This Sunday I will continue the series in both Sanctuary services entitled “Five Essentials for Living Well.” In this series we are looking together at five aspects of living well, or in Jesus’ words: “abundant life.” This Sunday we will hear three passages of scripture that speak to the same reality:
Matthew 6:14 — “If you forgive others their sins, your heavenly Father will also forgive you.”
Luke 17:3 — “Watch yourselves! If your brother or sister sins, warn them to stop. If they change their hearts and lives, forgive them.”
Colossians 3:13 — “Be tolerant with each other and, if someone has a complaint against anyone, forgive each other. As the Lord forgave you, so also forgive each other.”
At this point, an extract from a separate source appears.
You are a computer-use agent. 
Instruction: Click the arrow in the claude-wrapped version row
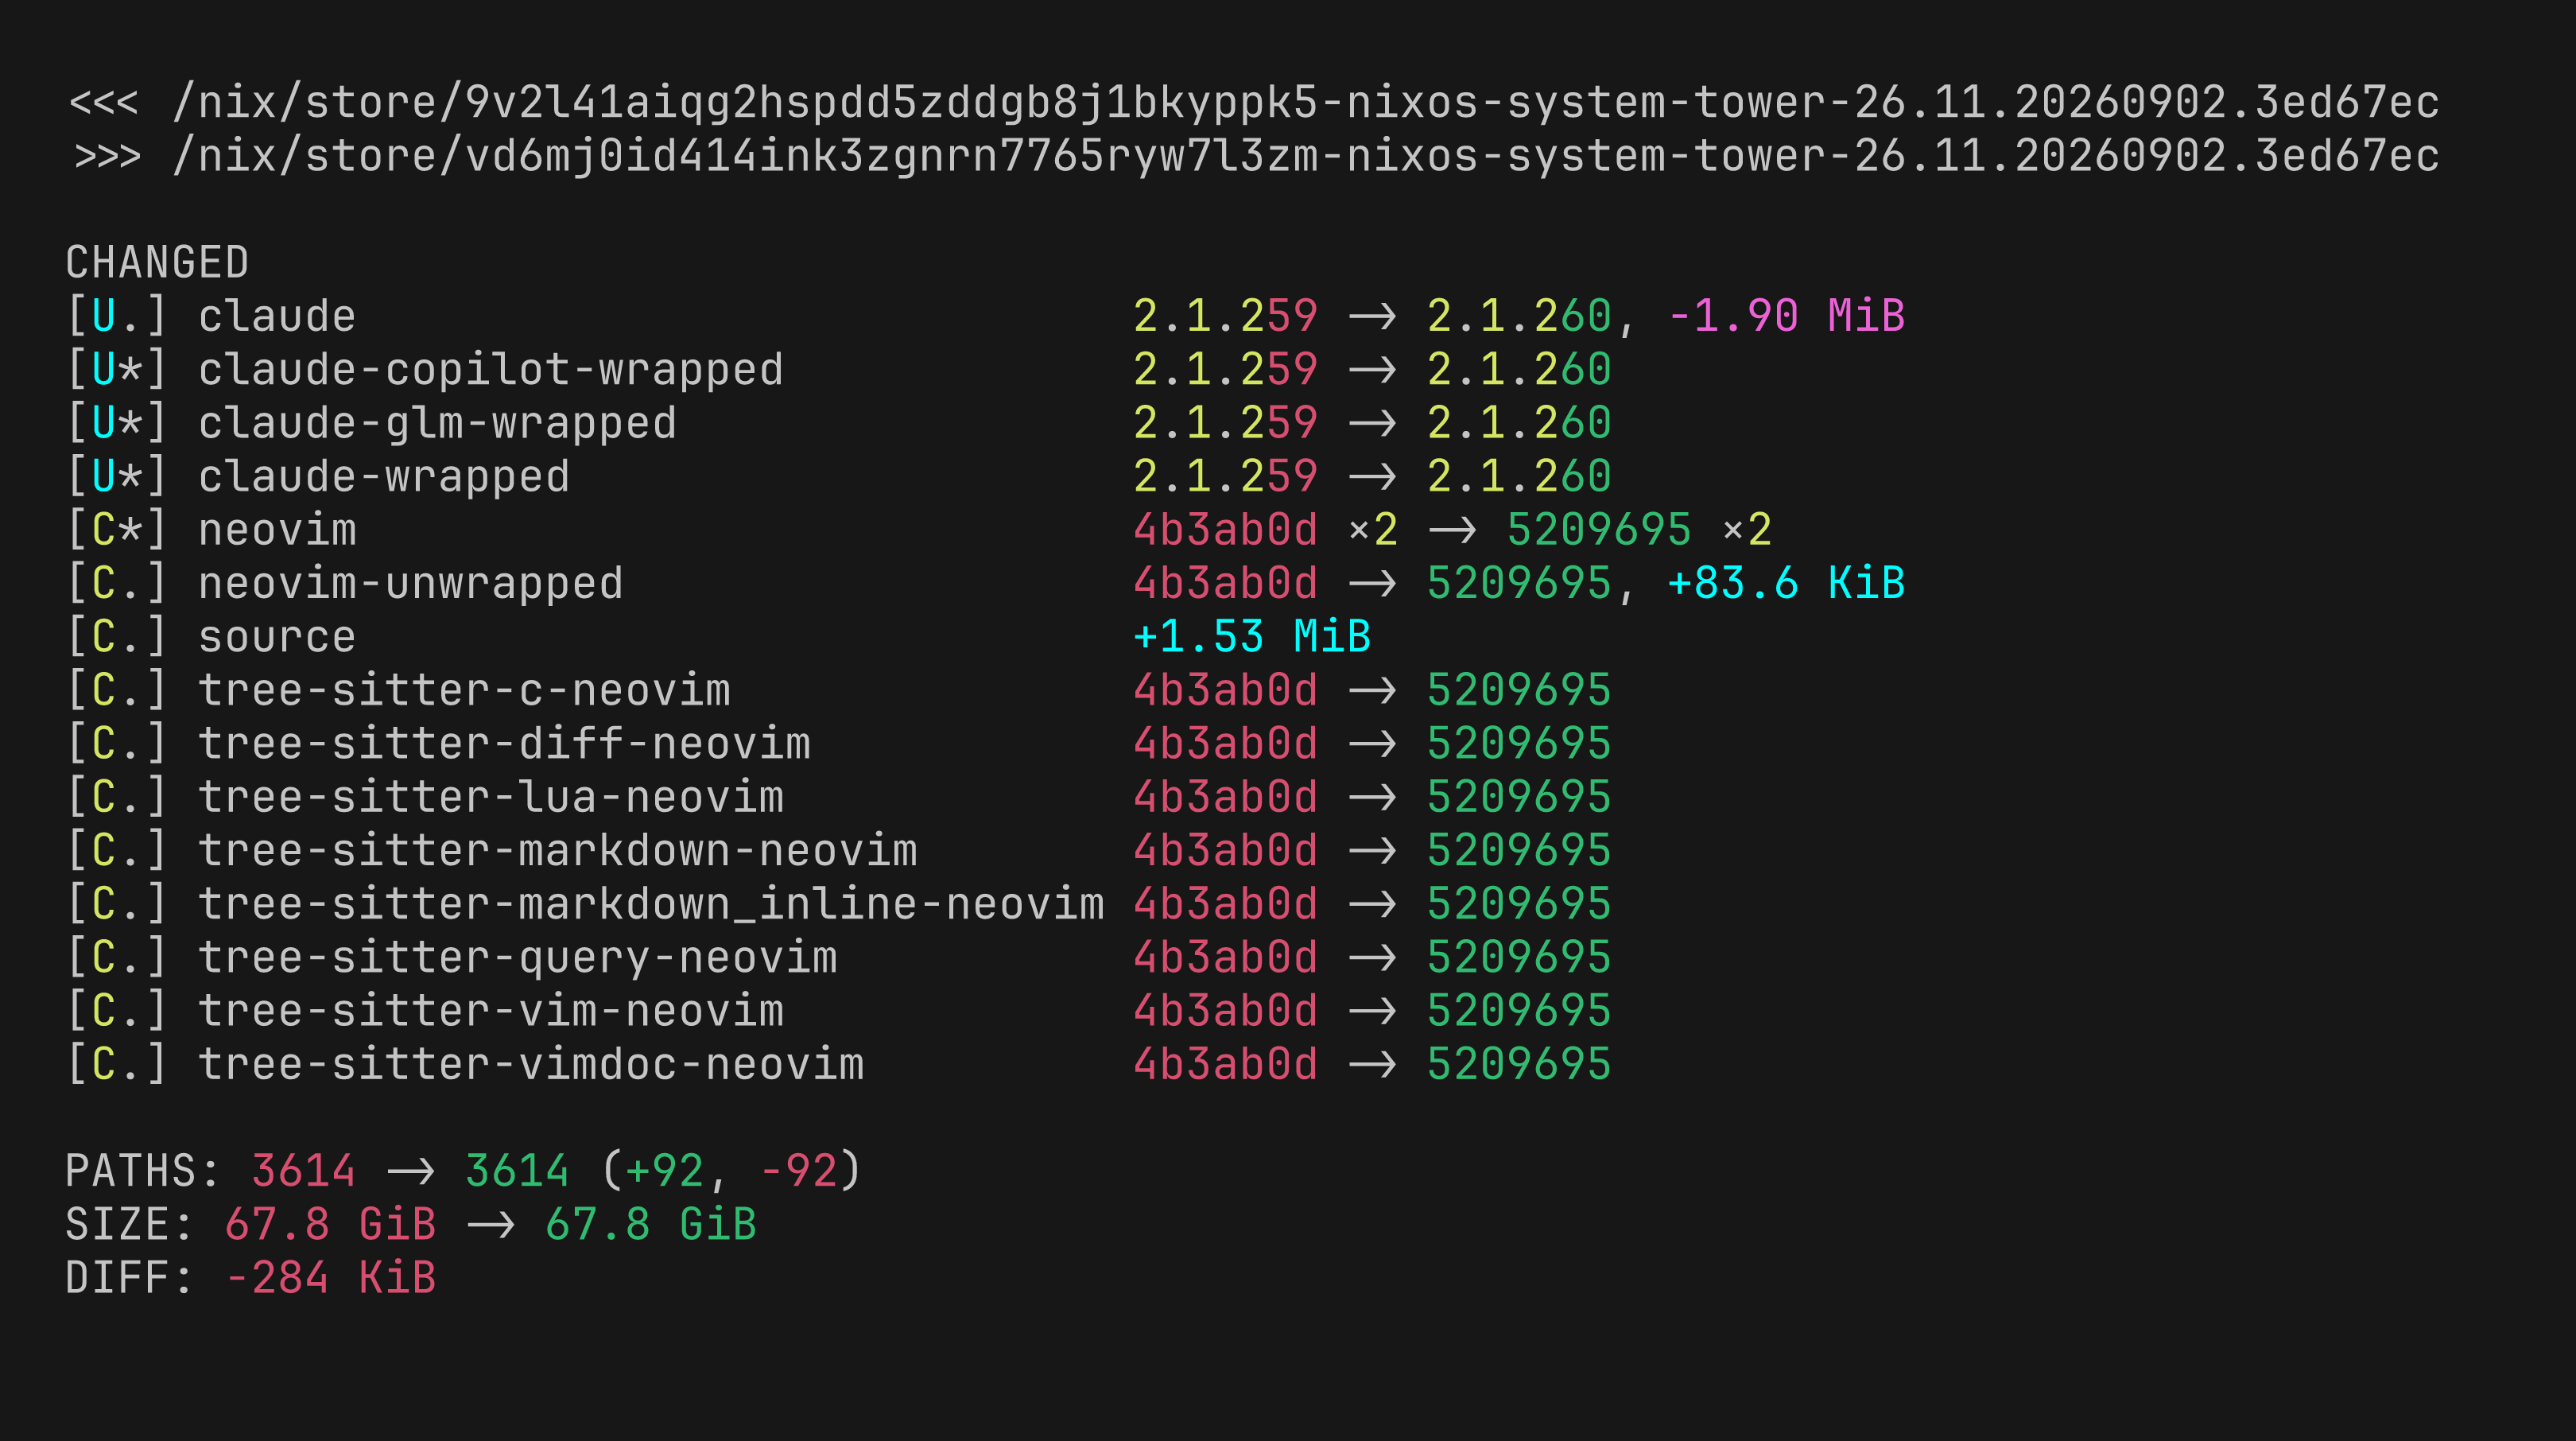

One of the essentials of living well is forgiveness. It is a theme that appears over and over again in Jesus’ teachings and in scripture in general. Martin Luther noted, “The continual forgiveness of the neighbor [is] the primary and foremost duty of Christians, second only to faith and the reception of forgiveness.”
Forgiveness is not easy and it is often misunderstood. In conversations with people throughout the years, and as I look into my own heart and mind in relation to forgiveness, I think many of us are afraid that forgiving an offense is the same as saying that the affront or the harm didn’t matter or was unimportant — but it isn’t. In spite of the old saying, “Forgive and forget,” I’ve come to realize that forgiveness is NOT forgetting. It is NOT accepting or justifying or condoning what happened. It is NOT even reconciling — although that may happen . Forgiveness does NOT require having to understand the offender or the offense. Forgiveness does NOT mean that we no longer feel the pain of the offense. We often do. And, certainly, forgiveness does NOT mean submitting yourself to abuse of any kind — that is NOT forgiveness.
So, what is it? The definition that has come to mean a great deal to me since I first read it in a study by the Fetzer Institute is this: Forgiveness is the difficult and intentional process of letting go of an old reality and opening up the possibility of a new one. The longer I live, the more convinced I am that this difficult and intentional process is essential for living well.
I look forward to seeing you on Sunday as we think together about this important part of living and what it means for each of us.